Goldman Sachs misses profit after hit by GreenSky, real estate

Goldman Sachs Wednesday release The company’s profit fell short of analysts’ expectations due to writedowns related to commercial real estate and the sale of its GreenSky lending unit.

Here is the company’s report:

  • Earnings: $3.08 a share, compared with a Refinitiv estimate of $3.18 a share
  • Revenue: $10.9 billion vs. $10.84 billion expected

second quarter profit fall down 58% to $1.22 billion, or $3.08 a share, as a sharp decline in trading and investment banking, as well as losses related to GreenSky and real estate, cut earnings by about $3.95 a share. Revenue fell 8 percent to $10.9 billion.

The company disclosed a $504 million impairment related to GreenSky and a $485 million real estate impairment. Those charges flowed through its operating expenses line, which rose 12% to $8.54 billion.

Shares in the bank were down more than 1 percent in premarket trading.

Goldman Sachs Chief Executive David Solomon’s most important business faces a tough environment as investment banking and trading activity remain sluggish. Among other things, Goldman warned investors of write-downs in commercial real estate and impairments related to the planned sale of fintech unit GreenSky.

Unlike its more diversified rivals, Goldman derives most of its income from volatile Wall Street activities, including trading and investment banking. This can lead to outsized returns in boom times and underperformance when markets don’t cooperate.

To make matters worse, Salomon has been cutting back on its consumer banking business over the past few quarters, with unfortunate results, triggering charges related to the shrinking business.

“This quarter reflects continued strategic execution of our objectives,” Solomon said in the earnings release. “I remain fully confident that continued execution will enable us to achieve our return objectives throughout the cycle and create significant value for our shareholders.”

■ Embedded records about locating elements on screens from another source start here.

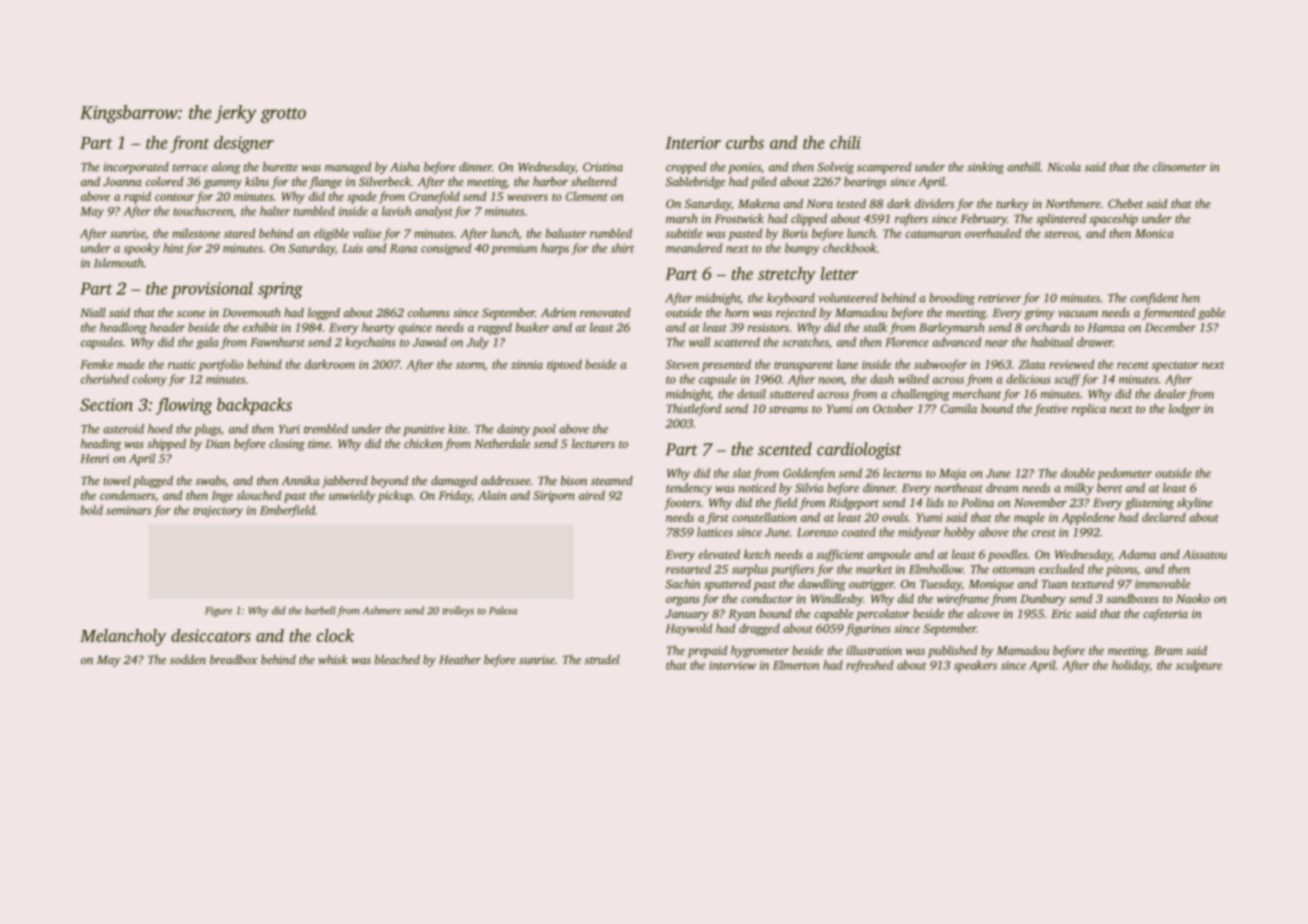 The height and width of the page is (924, 1308). I want to click on seminars, so click(128, 510).
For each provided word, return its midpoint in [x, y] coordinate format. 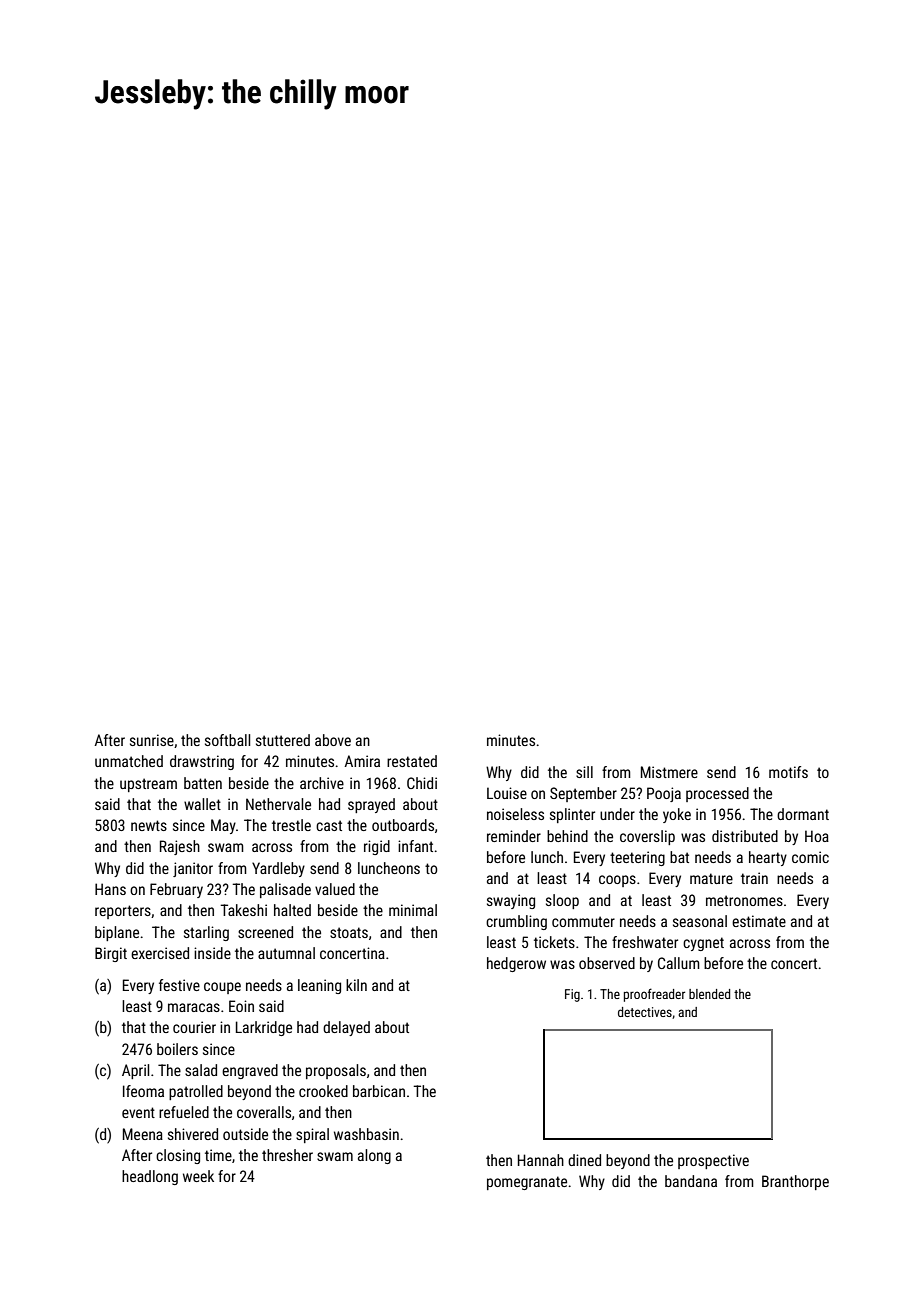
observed [607, 963]
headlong [150, 1177]
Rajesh [180, 847]
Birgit [111, 954]
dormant [803, 814]
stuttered [283, 740]
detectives [645, 1012]
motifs [788, 772]
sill [584, 772]
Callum [679, 963]
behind [567, 836]
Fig [572, 995]
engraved [250, 1071]
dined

The bank’s average return on tangible common equity, a key performance measure, was just 4.4% in the quarter.This is well below its own target of at least 15%, as well as the results of competitors, including JPMorgan and Morgan Stanley.

Trading and investment banking has been weak recently as activity and initial public offerings have been subdued amid Fed rate hikes. But rival JPMorgan last week reported better-than-expected trading and banking results, saying economic activity had improved at the end of the quarter, raising hopes that Goldman could beat expectations.

Fixed-income trading revenue fell 26 percent to $2.71 billion, slightly below the $2.78 billion expected by analysts polled by FactSet. Equity trading revenue was roughly flat year-over-year at $2.97 billion, beating estimates of $2.42 billion.

Investment banking fees fell 20 percent to $1.43 billion, slightly missing expectations for $1.49 billion.

Asset and wealth management revenue fell 4 percent to $3.05 billion due to losses on equity investments and lower incentive fees.

Analysts are likely to ask Solomon for an update on his plans to exit consumer banking.Goldman Sachs is reportedly in discussions to sell its Apple Card business to American Expressbut it is unclear how far those talks have progressed.

Shares of Goldman Sachs had fallen nearly 2 percent this year through Wednesday, compared with a decline of about 18 percent for the KBW Bank Index.

Friday, JP Morgan Citigroup and FuGuo bank Both companies reported earnings that topped analysts’ expectations amid rising interest rates. Tuesday, Bank of America and Morgan Stanley Results that exceeded expectations were also reported.